───── Exercise data

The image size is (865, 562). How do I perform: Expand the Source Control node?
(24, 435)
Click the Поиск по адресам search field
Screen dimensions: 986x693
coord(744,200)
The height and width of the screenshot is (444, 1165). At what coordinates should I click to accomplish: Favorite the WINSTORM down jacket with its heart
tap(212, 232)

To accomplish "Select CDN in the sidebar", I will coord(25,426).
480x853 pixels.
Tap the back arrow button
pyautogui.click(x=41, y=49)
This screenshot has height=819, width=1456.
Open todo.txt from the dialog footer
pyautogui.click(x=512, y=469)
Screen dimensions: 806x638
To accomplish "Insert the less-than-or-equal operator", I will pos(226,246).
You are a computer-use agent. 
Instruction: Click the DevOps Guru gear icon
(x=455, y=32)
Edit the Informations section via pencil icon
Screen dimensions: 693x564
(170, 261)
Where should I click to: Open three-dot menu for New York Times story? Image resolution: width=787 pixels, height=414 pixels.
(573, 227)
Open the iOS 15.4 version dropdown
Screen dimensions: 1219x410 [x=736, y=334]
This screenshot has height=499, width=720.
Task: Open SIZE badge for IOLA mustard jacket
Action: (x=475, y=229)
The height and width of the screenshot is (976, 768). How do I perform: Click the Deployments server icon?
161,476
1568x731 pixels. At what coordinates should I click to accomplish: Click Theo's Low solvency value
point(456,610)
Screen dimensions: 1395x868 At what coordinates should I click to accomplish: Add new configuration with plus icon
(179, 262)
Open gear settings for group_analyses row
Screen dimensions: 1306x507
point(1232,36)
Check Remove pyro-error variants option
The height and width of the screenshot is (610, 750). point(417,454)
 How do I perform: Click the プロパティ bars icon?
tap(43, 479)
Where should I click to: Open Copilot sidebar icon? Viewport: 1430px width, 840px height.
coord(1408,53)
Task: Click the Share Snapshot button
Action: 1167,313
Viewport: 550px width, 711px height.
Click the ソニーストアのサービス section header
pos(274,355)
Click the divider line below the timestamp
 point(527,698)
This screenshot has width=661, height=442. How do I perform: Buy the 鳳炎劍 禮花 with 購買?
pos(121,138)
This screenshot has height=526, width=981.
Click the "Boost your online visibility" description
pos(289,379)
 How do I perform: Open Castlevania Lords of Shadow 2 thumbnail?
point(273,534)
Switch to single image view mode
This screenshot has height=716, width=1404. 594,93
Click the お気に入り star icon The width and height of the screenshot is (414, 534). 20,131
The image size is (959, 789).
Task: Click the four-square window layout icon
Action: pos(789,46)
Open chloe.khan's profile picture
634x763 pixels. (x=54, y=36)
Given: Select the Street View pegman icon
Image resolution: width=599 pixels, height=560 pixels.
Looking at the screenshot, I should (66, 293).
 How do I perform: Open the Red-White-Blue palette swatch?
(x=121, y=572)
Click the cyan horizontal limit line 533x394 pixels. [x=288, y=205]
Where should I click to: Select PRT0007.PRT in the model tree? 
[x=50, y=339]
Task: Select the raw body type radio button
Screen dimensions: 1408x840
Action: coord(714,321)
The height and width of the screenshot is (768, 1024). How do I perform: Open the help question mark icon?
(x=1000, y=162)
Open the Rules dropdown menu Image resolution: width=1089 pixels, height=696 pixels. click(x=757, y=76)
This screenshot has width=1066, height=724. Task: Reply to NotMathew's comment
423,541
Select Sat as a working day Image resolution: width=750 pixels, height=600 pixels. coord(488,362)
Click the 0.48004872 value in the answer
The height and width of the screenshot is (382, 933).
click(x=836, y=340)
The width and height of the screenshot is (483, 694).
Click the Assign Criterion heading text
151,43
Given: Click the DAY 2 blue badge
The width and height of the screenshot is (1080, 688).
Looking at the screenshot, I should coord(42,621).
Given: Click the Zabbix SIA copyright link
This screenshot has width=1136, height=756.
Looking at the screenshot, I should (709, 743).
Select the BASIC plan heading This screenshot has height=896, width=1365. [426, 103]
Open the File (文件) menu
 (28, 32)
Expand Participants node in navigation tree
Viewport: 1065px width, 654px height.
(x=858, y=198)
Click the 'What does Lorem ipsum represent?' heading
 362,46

──────────

Your instructions:
Could you write out all of the entries precisely as they stand?

Task result:
The image size is (865, 562). How do I perform: Expand the Source Control node?
(24, 435)
Click the Поиск по адресам search field
Screen dimensions: 986x693
coord(744,200)
The height and width of the screenshot is (444, 1165). At what coordinates should I click to accomplish: Favorite the WINSTORM down jacket with its heart
tap(212, 232)

To accomplish "Select CDN in the sidebar", I will coord(25,426).
480x853 pixels.
Tap the back arrow button
pyautogui.click(x=41, y=49)
This screenshot has height=819, width=1456.
Open todo.txt from the dialog footer
pyautogui.click(x=512, y=469)
Screen dimensions: 806x638
To accomplish "Insert the less-than-or-equal operator", I will pos(226,246).
You are a computer-use agent. 
Instruction: Click the DevOps Guru gear icon
(x=455, y=32)
Edit the Informations section via pencil icon
Screen dimensions: 693x564
(170, 261)
Where should I click to: Open three-dot menu for New York Times story? Image resolution: width=787 pixels, height=414 pixels.
(573, 227)
Open the iOS 15.4 version dropdown
Screen dimensions: 1219x410 [x=736, y=334]
This screenshot has height=499, width=720.
Task: Open SIZE badge for IOLA mustard jacket
Action: (x=475, y=229)
The height and width of the screenshot is (976, 768). How do I perform: Click the Deployments server icon?
161,476
1568x731 pixels. At what coordinates should I click to accomplish: Click Theo's Low solvency value
point(456,610)
Screen dimensions: 1395x868 At what coordinates should I click to accomplish: Add new configuration with plus icon
(179, 262)
Open gear settings for group_analyses row
Screen dimensions: 1306x507
point(1232,36)
Check Remove pyro-error variants option
The height and width of the screenshot is (610, 750). point(417,454)
 How do I perform: Click the プロパティ bars icon?
tap(43, 479)
Where should I click to: Open Copilot sidebar icon? Viewport: 1430px width, 840px height.
coord(1408,53)
Task: Click the Share Snapshot button
Action: 1167,313
Viewport: 550px width, 711px height.
Click the ソニーストアのサービス section header
pos(274,355)
Click the divider line below the timestamp
 point(527,698)
This screenshot has width=661, height=442. How do I perform: Buy the 鳳炎劍 禮花 with 購買?
pos(121,138)
This screenshot has height=526, width=981.
Click the "Boost your online visibility" description
pos(289,379)
 How do I perform: Open Castlevania Lords of Shadow 2 thumbnail?
point(273,534)
Switch to single image view mode
This screenshot has height=716, width=1404. 594,93
Click the お気に入り star icon The width and height of the screenshot is (414, 534). 20,131
The image size is (959, 789).
Task: Click the four-square window layout icon
Action: pos(789,46)
Open chloe.khan's profile picture
634x763 pixels. (x=54, y=36)
Given: Select the Street View pegman icon
Image resolution: width=599 pixels, height=560 pixels.
Looking at the screenshot, I should (66, 293).
 How do I perform: Open the Red-White-Blue palette swatch?
(x=121, y=572)
Click the cyan horizontal limit line 533x394 pixels. [x=288, y=205]
Where should I click to: Select PRT0007.PRT in the model tree? 
[x=50, y=339]
Task: Select the raw body type radio button
Screen dimensions: 1408x840
Action: coord(714,321)
The height and width of the screenshot is (768, 1024). How do I perform: Open the help question mark icon?
(x=1000, y=162)
Open the Rules dropdown menu Image resolution: width=1089 pixels, height=696 pixels. click(x=757, y=76)
This screenshot has width=1066, height=724. Task: Reply to NotMathew's comment
423,541
Select Sat as a working day Image resolution: width=750 pixels, height=600 pixels. coord(488,362)
Click the 0.48004872 value in the answer
The height and width of the screenshot is (382, 933).
click(x=836, y=340)
The width and height of the screenshot is (483, 694).
Click the Assign Criterion heading text
151,43
Given: Click the DAY 2 blue badge
The width and height of the screenshot is (1080, 688).
Looking at the screenshot, I should coord(42,621).
Given: Click the Zabbix SIA copyright link
This screenshot has width=1136, height=756.
Looking at the screenshot, I should (709, 743).
Select the BASIC plan heading This screenshot has height=896, width=1365. [426, 103]
Open the File (文件) menu
 (28, 32)
Expand Participants node in navigation tree
Viewport: 1065px width, 654px height.
(x=858, y=198)
Click the 'What does Lorem ipsum represent?' heading
 362,46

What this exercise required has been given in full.